About this exercise — The answer must consist solely of the lines from the one with "You are a GUI" through the last line of the data, copied exactly, with no pictures.

Input records —
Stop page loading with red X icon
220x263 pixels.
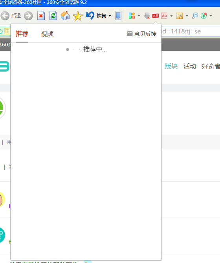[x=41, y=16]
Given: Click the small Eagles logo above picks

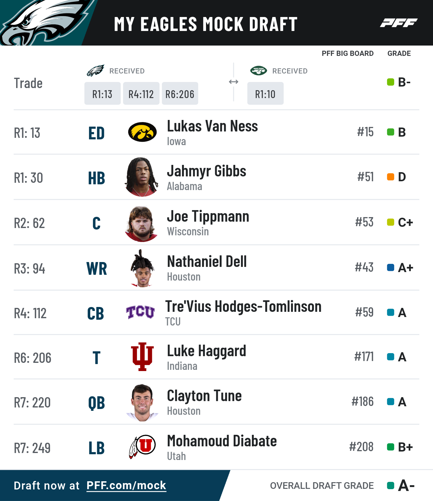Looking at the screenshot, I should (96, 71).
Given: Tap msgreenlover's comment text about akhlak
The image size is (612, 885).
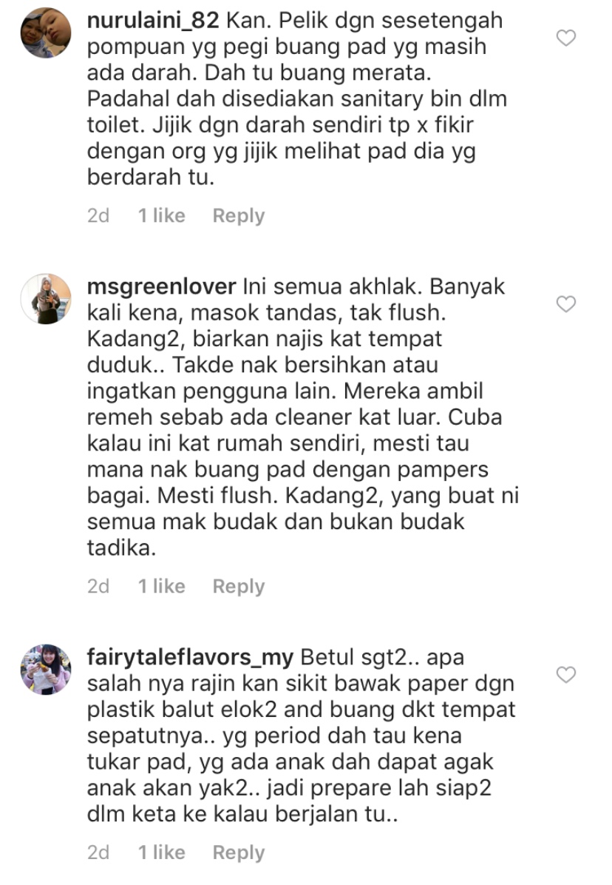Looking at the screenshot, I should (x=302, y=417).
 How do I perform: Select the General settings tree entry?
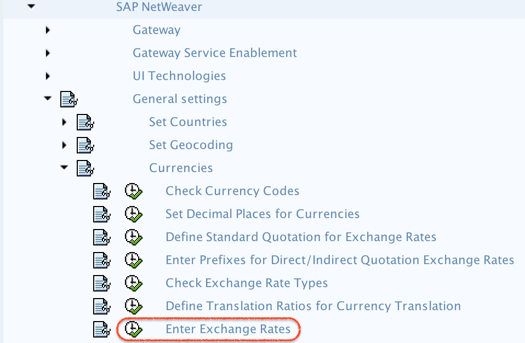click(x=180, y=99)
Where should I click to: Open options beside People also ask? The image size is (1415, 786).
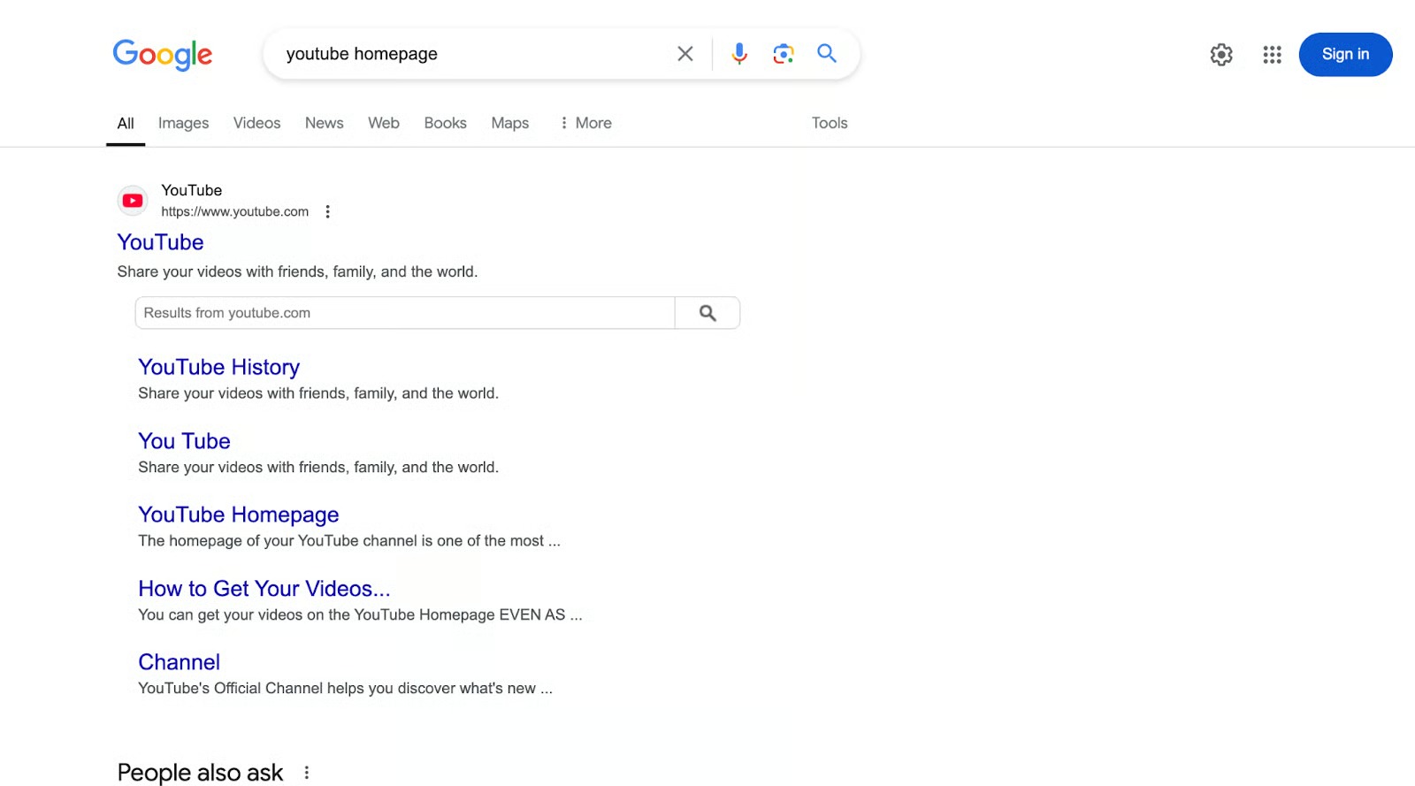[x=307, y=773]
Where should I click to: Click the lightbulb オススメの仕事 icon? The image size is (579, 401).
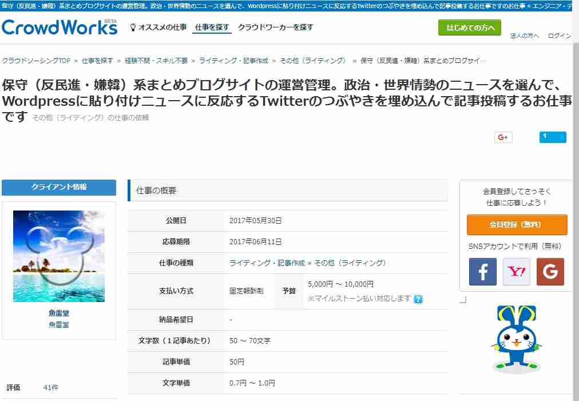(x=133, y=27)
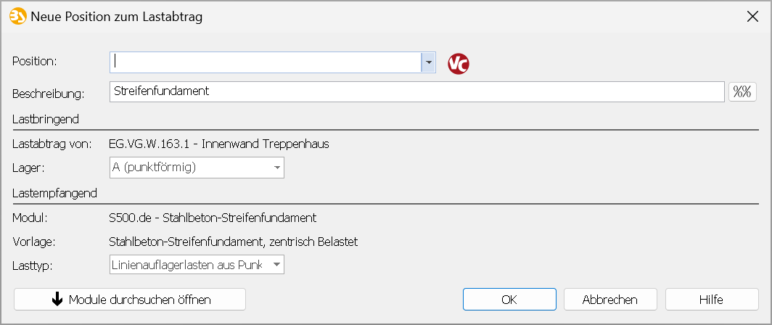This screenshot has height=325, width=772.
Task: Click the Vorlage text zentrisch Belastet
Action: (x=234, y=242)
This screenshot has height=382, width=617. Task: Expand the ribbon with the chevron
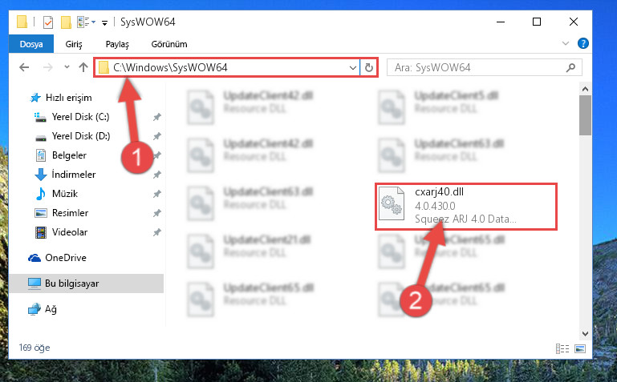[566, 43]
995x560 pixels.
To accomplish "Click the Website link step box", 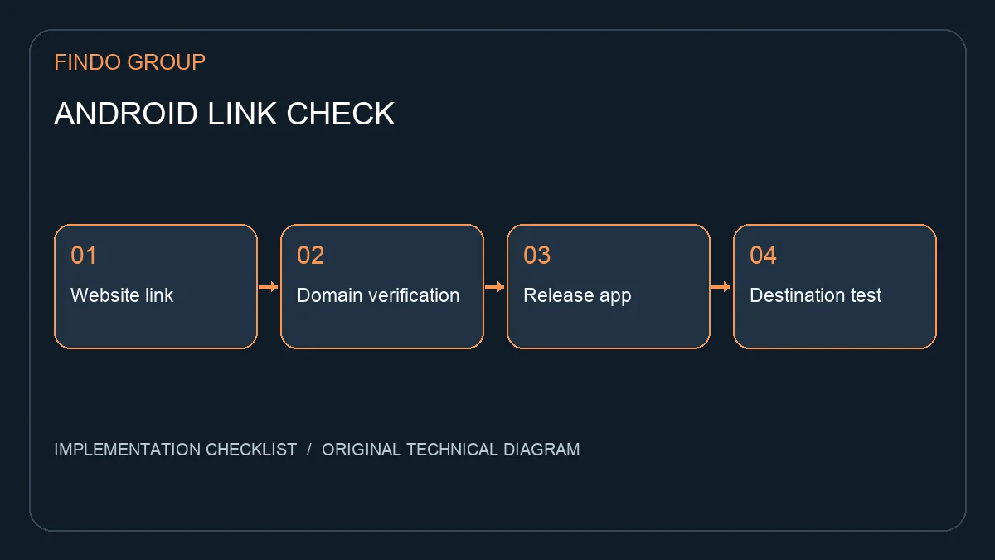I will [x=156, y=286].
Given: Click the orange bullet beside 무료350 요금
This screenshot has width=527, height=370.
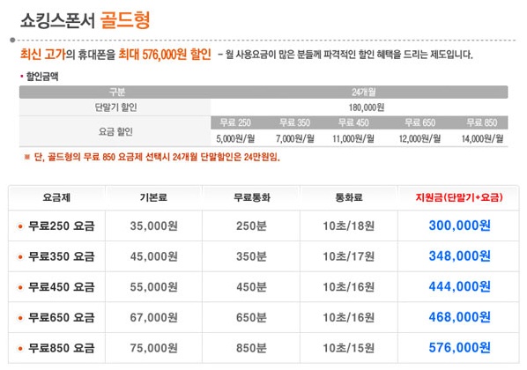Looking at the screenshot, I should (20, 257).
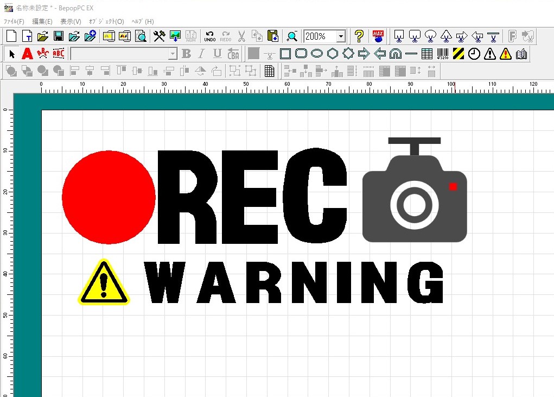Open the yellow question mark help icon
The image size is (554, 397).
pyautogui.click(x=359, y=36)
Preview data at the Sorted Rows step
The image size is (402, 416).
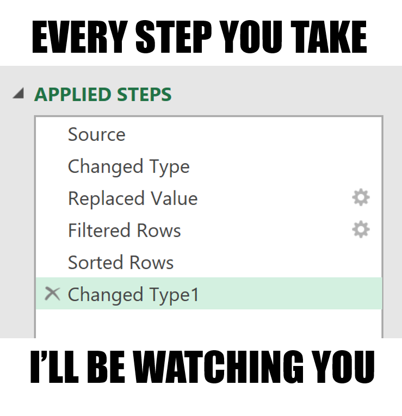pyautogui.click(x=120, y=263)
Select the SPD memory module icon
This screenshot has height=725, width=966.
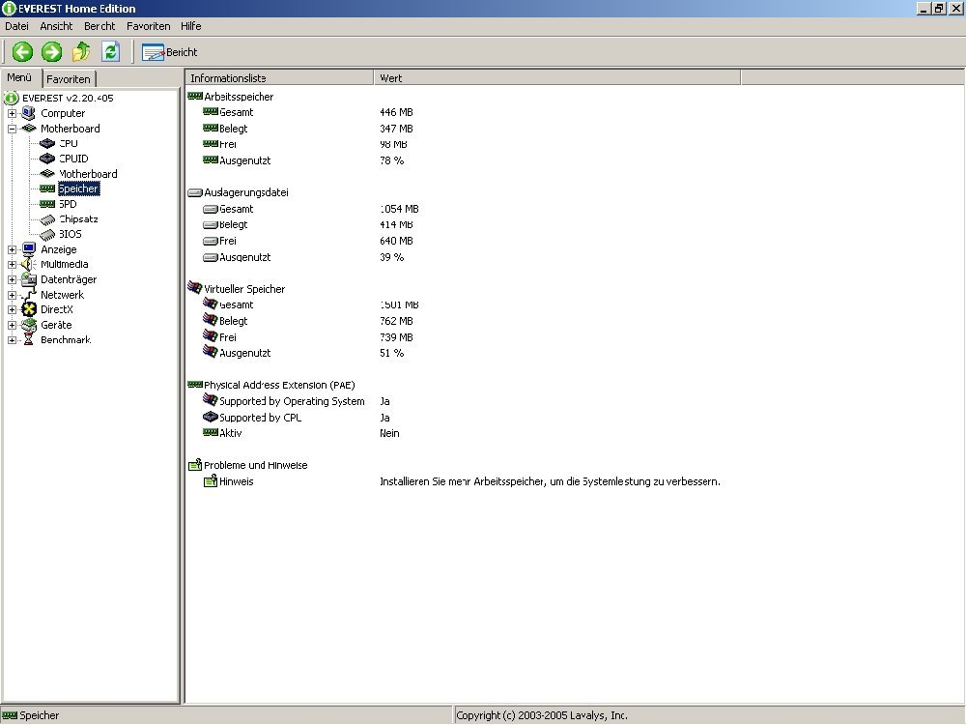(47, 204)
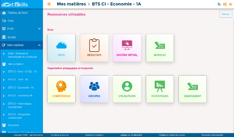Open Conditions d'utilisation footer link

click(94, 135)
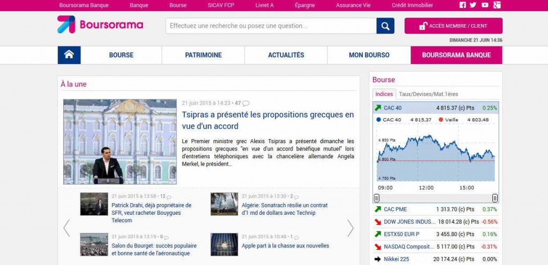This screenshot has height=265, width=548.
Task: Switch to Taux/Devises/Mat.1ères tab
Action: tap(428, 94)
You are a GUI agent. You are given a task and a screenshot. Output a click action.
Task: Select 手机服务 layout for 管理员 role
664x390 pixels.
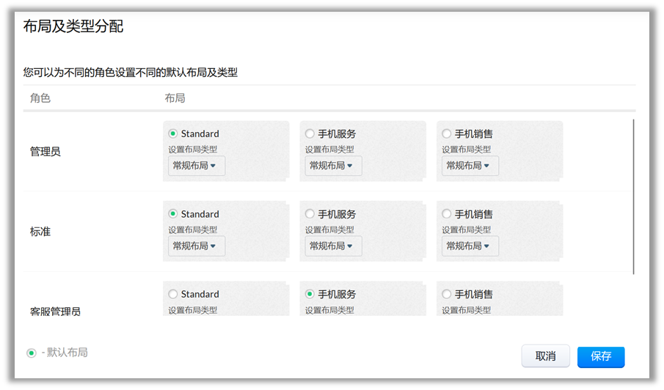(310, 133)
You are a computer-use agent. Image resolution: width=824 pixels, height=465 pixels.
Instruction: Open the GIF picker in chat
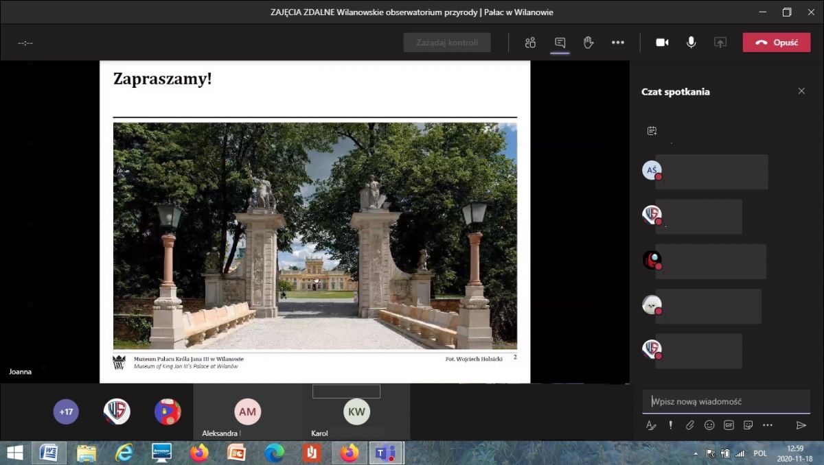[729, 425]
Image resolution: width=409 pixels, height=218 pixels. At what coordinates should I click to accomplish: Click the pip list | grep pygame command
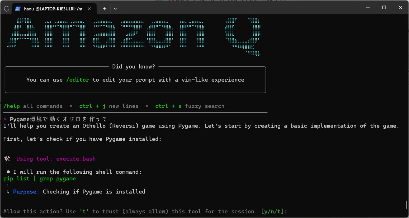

Task answer —
You are a GUI agent. You are given a task and a screenshot. Output a click action.
Task: Select 手机服务 layout for 管理员 role
664x390 pixels.
(310, 133)
You are a computer-use agent. Image resolution: width=824 pixels, height=465 pixels.
Instruction: Open the GIF picker in chat
[729, 425]
Image resolution: width=409 pixels, height=218 pixels. At what coordinates should I click to accomplish: Click the pip list | grep pygame command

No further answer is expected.